Probability for a bin in a binned histogram

histogramprobability

This question is very basic, but I cannot figure the error in my thinking. According to the author of the book "Pattern Recognition and Machine Learning", we can get the Probability Distribution Function of a distribution in the form of histograms by

"simply divide $n$ (the number of observation for one bin) by the total number $N$ of observations and by the width $\Delta_i$ of the bins to
obtain probability values given by"

$p(x) = \frac{n_i}{N\Delta_i}$

I simply cannot get my head around how this give me the probability for a specific bin. $N\Delta_i$ is basically the sum of the area of every histogram.

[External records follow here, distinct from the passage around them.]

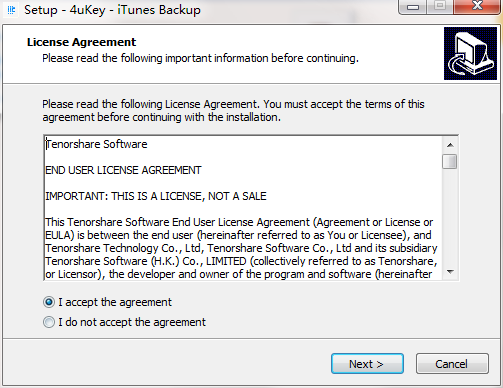503x388 pixels.
Task: Cancel the installation
Action: pyautogui.click(x=452, y=364)
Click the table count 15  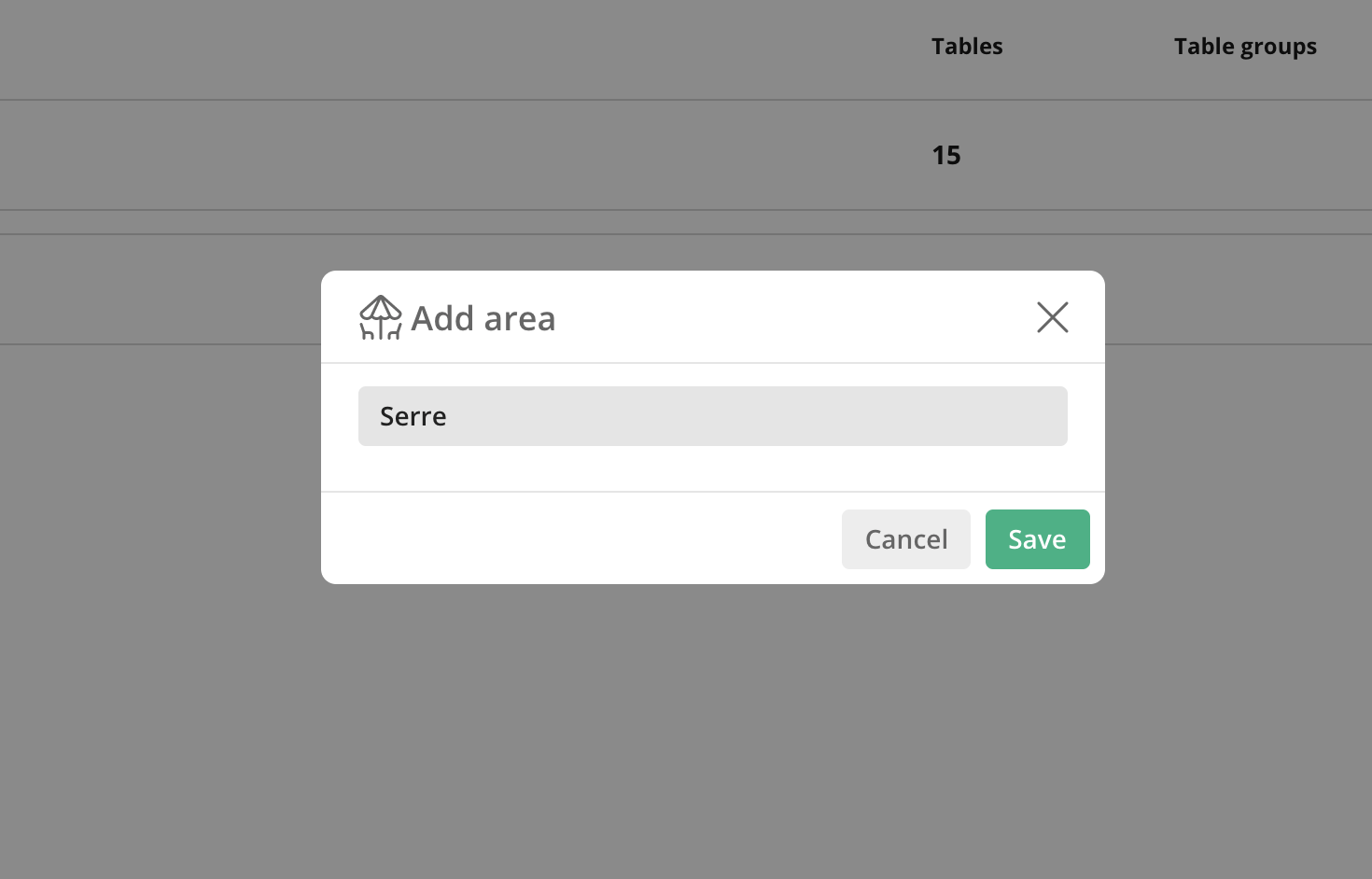tap(946, 155)
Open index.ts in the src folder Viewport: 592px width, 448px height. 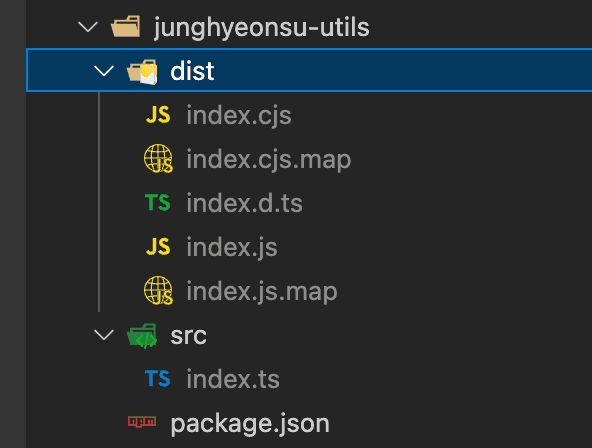pos(309,379)
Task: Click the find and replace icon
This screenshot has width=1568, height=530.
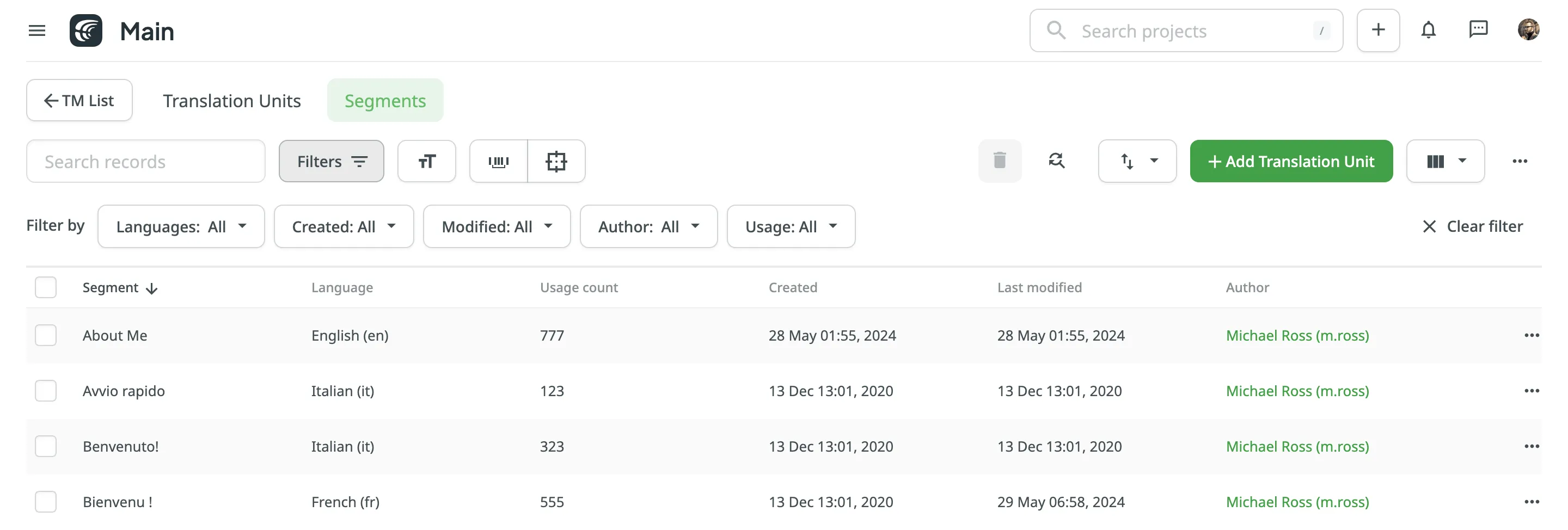Action: tap(1056, 161)
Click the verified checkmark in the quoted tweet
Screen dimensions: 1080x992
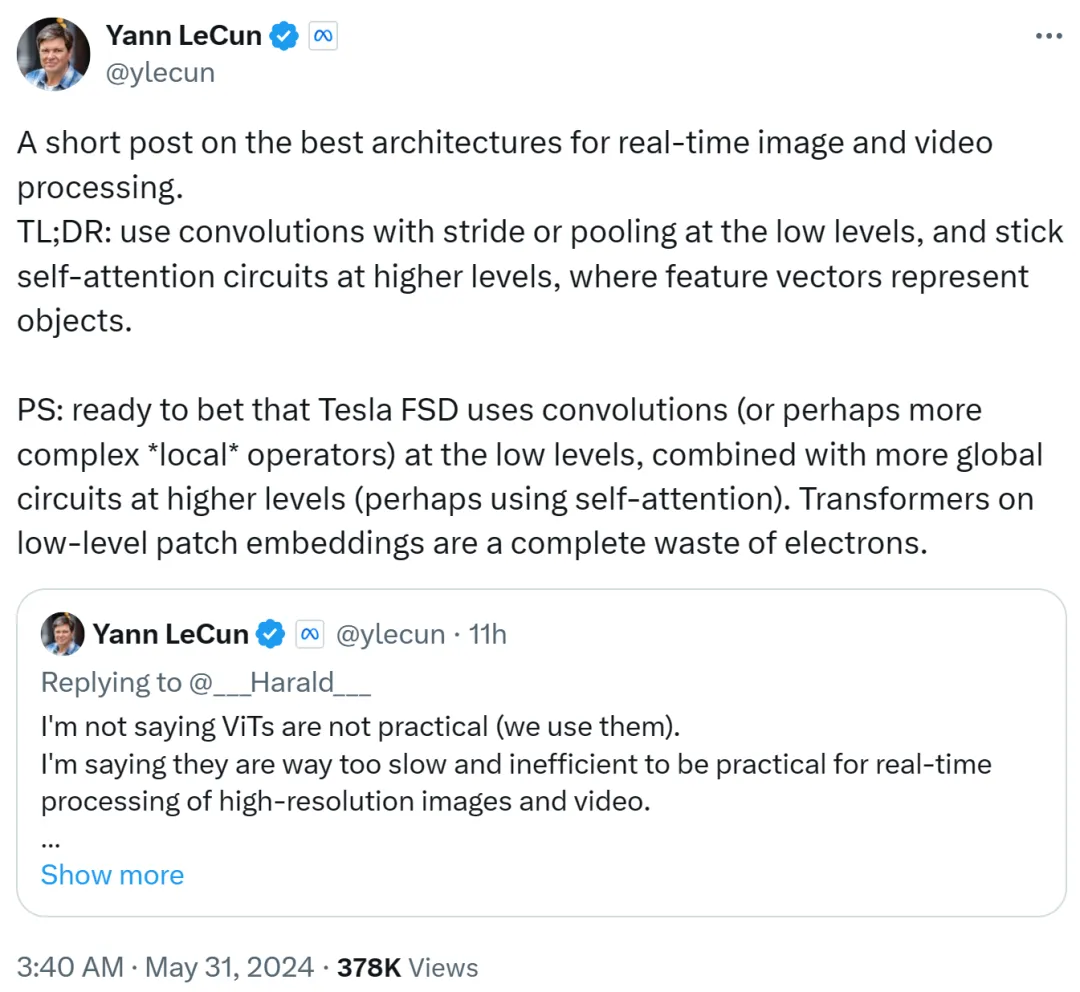point(270,634)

To calculate a relative frequency of one specific bin, why do we ignore the width $\Delta_i$ in the nominator, which would equal to the division of the area of one bin over the whole area.

Best Answer

One style of histogram of a sample has a vertical axis called Density, scaled so that the total area of the histogram bars is unity $(1).$ Thus, suppose you have a large sample from a population with density function $f_X(x).$ Then the histogram will tend to imitate the shape of $f_X(x).$ That is, the area of a histogram bar with base $(a,b]$ of width $\Delta = b-a$ will approximate $P(a < X \le b) = \int_a^b f_X(x)\, dx.$

For example, suppose x is a sample of size $n = 1000$ from a population distributed $\mathsf{Gamma}(\mathrm{shape}=3, \mathrm{rate}=1/5).$ Then we might have one of the two histograms shown below, each along with the density function $f_X(x)$ of $\mathsf{Gamma}(3,1/5).$ In this example, the population mean is $\mu = 15, \sigma = \sqrt{75} \approx 8.660.$ (Using R, where parameter prob=T of function hist plots a density histogram, and parameter br suggests the number of bins.)

set.seed(2022)
x = rgamma(1000, 3, .2)
summary(x)
   Min. 1st Qu.  Median    Mean 3rd Qu.    Max. 
  1.236   8.673  13.495  15.013  19.939  53.914 
sd(x)
[1] 8.488901

par(mfrow=c(1,2))
 hist(x, prob=T, br=5, ylim=c(0,.06), col="skyblue2")
  curve(dgamma(x, 3, .2), add=T, lwd=2, col="brown")
 hist(x, prob=T, ylim=c(0,.06), col="skyblue2")
  curve(dgamma(x, 3, .2), add=T, lwd=2, col="brown")
par(mfrow=c(1,1))

enter image description here

In the left panel, the bin with base $(10,20]$ of width $\Delta = 10$ contains $432$ observations, has height $.0432,$ and thus area $0.432.$ According to the density function, the probability within this interval is $0.4386.$

diff(pgamma(c(10,20), 3,.2))
[1] 0.4385731

In the right panel, the bin with base $(5,10]$ of width $\Delta = 5$ contains $432$ observations, has height $.0496,$ and thus area $0.248.$ According to the density function, the probability within this interval is $0.243.$

diff(pgamma(c(5,10), 3,.2))
[1] 0.2430222

Note: In R, some details of a particular histogram can be listed by making a non-plotted histogram (parameter plot=F.) For the first histogram above, we have the following partial printout:

hist(x, prob=T, br=5, ylim=c(0,.06), plot=F)

$breaks
[1]  0 10 20 30 40 50 60

$counts
[1] 321 432 196  37  12   2

$density
[1] 0.0321 0.0432 0.0196 0.0037 0.0012 0.0002

$mids
[1]  5 15 25 35 45 55

...